I finally got around to reading this piece, which appeared two weeks ago in the Times. I'd be interested in the list's take. I was frankly a little rankled by its premise: Only European directors know how to film Thompson, supposedly (according to Tavernier) because they see him as a literary artist, and don't play up the pulp at the expense of the "metaphysical elements" which Americans "always leave out."
Admittedly, the American versions cited in the piece fall short, but the writer (Charles McGrath) completely ignores James Foley's AFTER DARK, MY SWEET. Weird omission. I thought it was a great film, a worthy adaptation of Thompson with deft handling of the "metaphysics" -- whatever the hell that's supposed to mean in this context; I take it to mean the psychological and moral subtlety and complexity -- but it was overshadowed by THE GRIFTERS, which came out at the same time.

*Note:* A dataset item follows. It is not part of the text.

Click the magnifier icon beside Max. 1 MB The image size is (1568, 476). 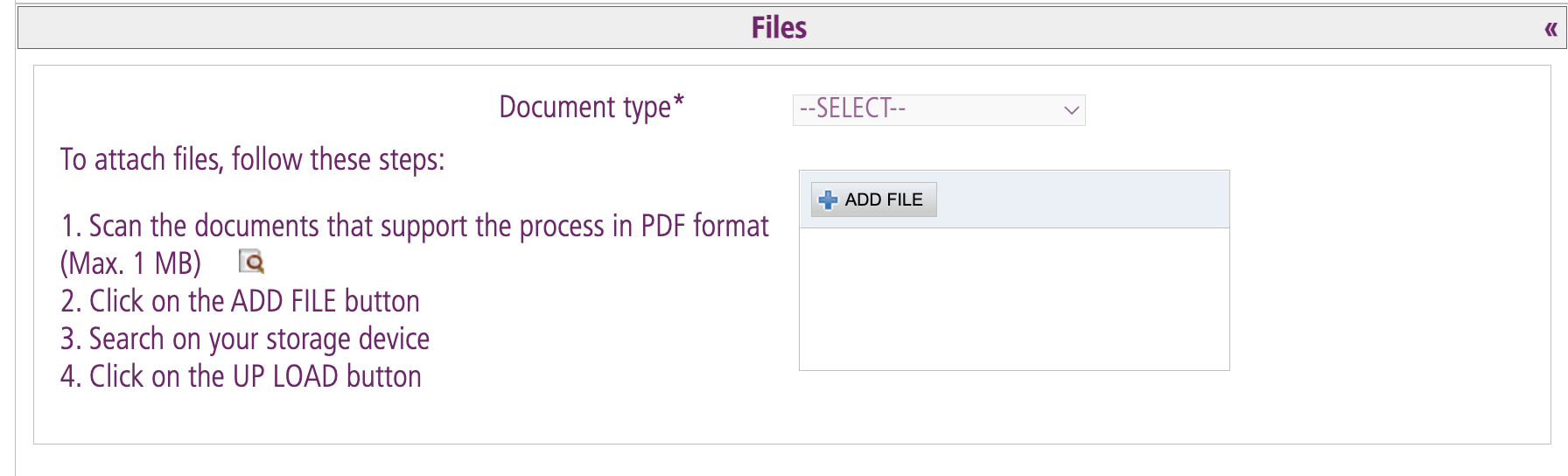pos(252,262)
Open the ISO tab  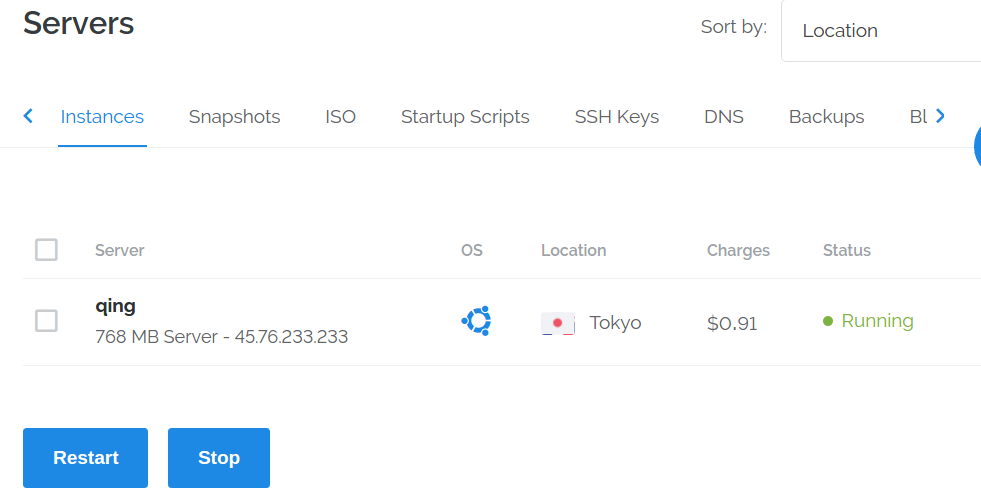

In fact, I almost wonder if McGrath ignored AFTER DARK MY SWEET precisely to handicap the Europeans-Do-Jim-Better canard.
(Foley also did a great job with AT CLOSE RANGE and GLENGARRY GLEN ROSS, then apparently had personal problems and made a only few films after that. I've seen FEAR and THE CORRUPTORS, both with Mark Wahlberg, liked both, but neither were as impressive as the earlier stuff.)